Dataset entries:
────────────────────────────────────────

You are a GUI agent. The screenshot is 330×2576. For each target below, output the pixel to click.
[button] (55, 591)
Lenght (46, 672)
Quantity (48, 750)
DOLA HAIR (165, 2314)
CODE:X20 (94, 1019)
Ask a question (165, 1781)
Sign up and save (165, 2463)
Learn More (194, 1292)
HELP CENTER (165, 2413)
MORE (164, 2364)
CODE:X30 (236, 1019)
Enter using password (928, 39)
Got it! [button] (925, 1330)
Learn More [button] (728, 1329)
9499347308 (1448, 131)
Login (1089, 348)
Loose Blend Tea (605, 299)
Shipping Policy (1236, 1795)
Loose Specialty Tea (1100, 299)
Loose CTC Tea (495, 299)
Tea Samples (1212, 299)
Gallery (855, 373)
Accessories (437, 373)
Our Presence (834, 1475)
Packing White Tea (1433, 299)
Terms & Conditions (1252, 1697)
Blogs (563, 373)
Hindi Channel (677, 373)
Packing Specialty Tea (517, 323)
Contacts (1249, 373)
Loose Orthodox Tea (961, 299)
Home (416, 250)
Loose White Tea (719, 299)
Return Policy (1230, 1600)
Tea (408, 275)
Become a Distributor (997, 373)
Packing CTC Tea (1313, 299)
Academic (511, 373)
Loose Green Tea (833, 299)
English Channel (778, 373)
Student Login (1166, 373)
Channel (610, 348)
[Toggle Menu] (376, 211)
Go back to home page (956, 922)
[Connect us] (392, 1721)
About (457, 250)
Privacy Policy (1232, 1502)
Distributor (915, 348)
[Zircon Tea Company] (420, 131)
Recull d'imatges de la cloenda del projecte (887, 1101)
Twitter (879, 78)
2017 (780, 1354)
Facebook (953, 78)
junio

────────────────────────────────────────

Only the final stretch of the entries above is needed: print exactly the lines from the line containing "About (457, 250)" through the last one.

Result for this exercise:
About (457, 250)
Privacy Policy (1232, 1502)
Distributor (915, 348)
[Zircon Tea Company] (420, 131)
Recull d'imatges de la cloenda del projecte (887, 1101)
Twitter (879, 78)
2017 (780, 1354)
Facebook (953, 78)
junio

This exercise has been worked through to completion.